I'm trying to convert a char variable from big endian to little endian.
Here it is exactly:
char name[12];
I know how to convert an int between big and little endian, but the char is messing me up.
I know I have to convert it to integer form first, which I have.
For converting an int this is what I used:
(item.age >> 24) | ((item.age >> 8) & 0x0000ff00) | ((item.age << 8) & 0x00ff0000) | (item.age << 24);
For converting the char, I'd like to do it in the same way, if possible, just because this is the only way I understand how to.

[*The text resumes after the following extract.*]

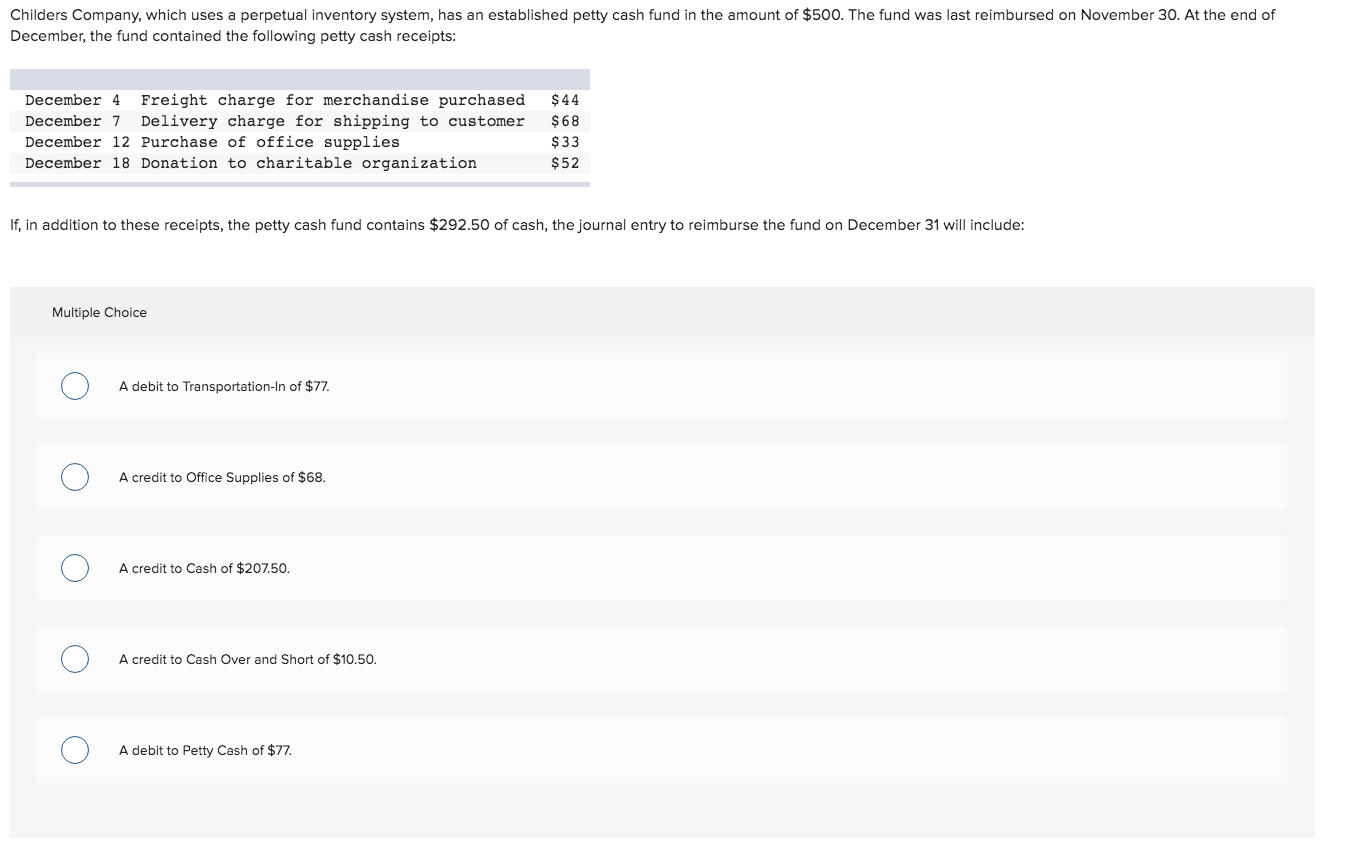The image size is (1371, 851).
Task: Select radio button for Cash credit of $207.50
Action: 74,567
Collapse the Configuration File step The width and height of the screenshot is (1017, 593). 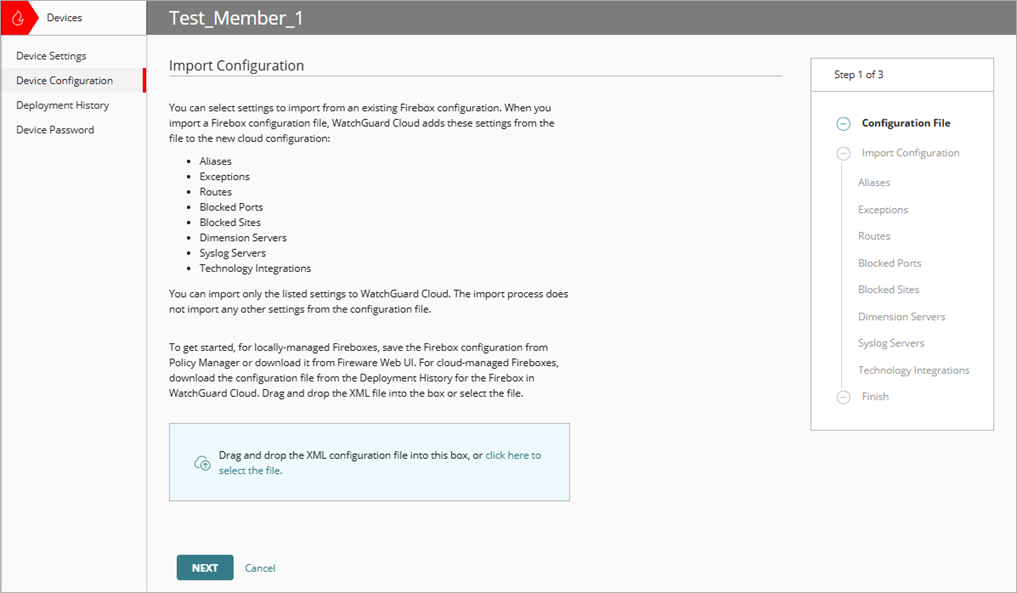(844, 122)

Endianess only affects byte order. Since char
is exactly one byte it is the same on all endianess formats.
And as a note: you may want to look up the endianess conversion functions in libc:
htonl, htons
ntohl, ntohs
Byte-order (a.k.a. Endian-ness) has no meaning when it comes to single-byte types.
Although char name[12]
consists of 12 bytes, the size of its type is a single byte.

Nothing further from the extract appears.